*Data section*.
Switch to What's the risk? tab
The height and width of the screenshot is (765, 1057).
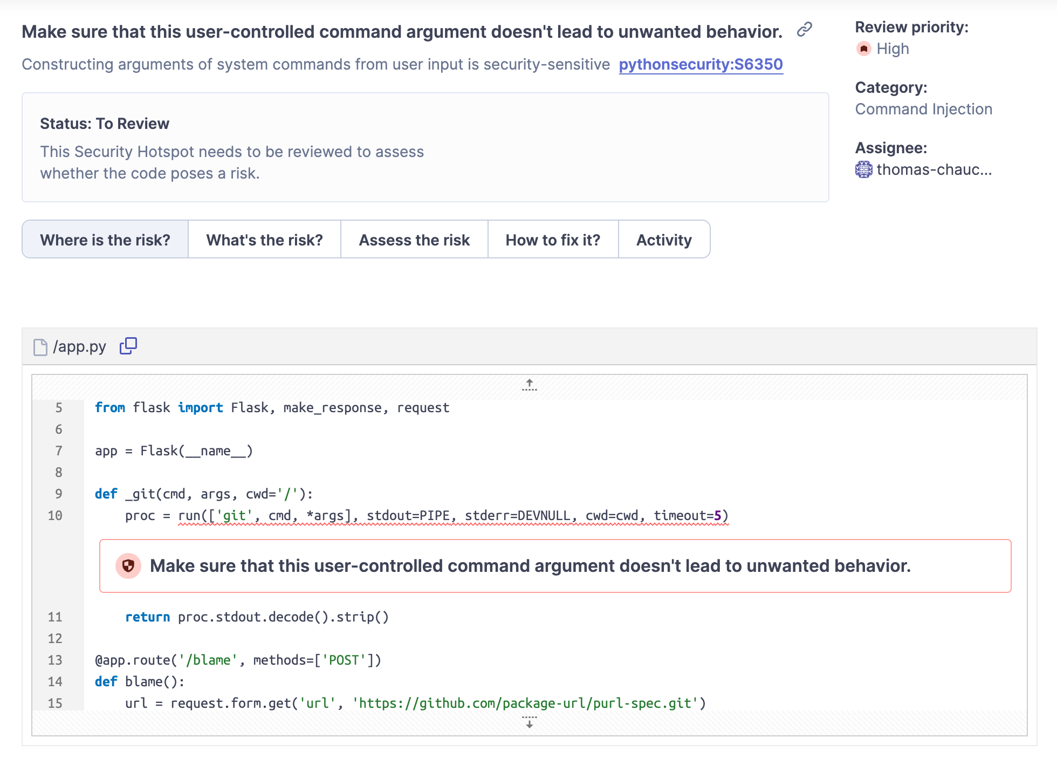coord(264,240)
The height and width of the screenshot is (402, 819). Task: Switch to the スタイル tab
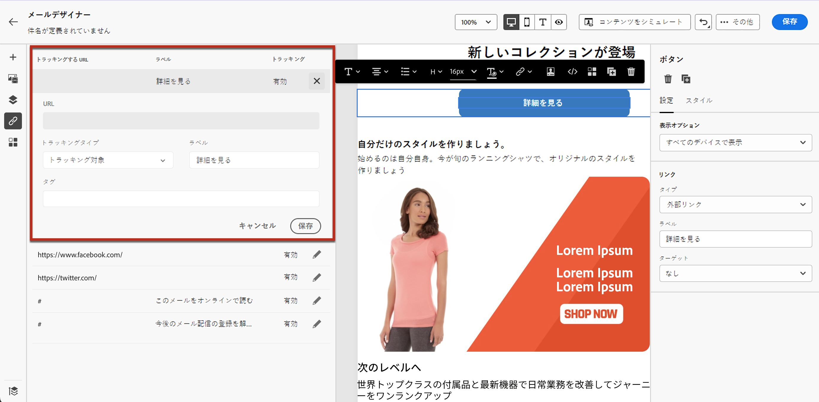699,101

*Exercise objective*.
Where an entry contains an image, skip the image; repeat everything else exactly.

*Exercise output*.
Switch to What's the risk? tab
The height and width of the screenshot is (765, 1057).
coord(264,240)
The height and width of the screenshot is (402, 819). Task: Switch to the スタイル tab
699,101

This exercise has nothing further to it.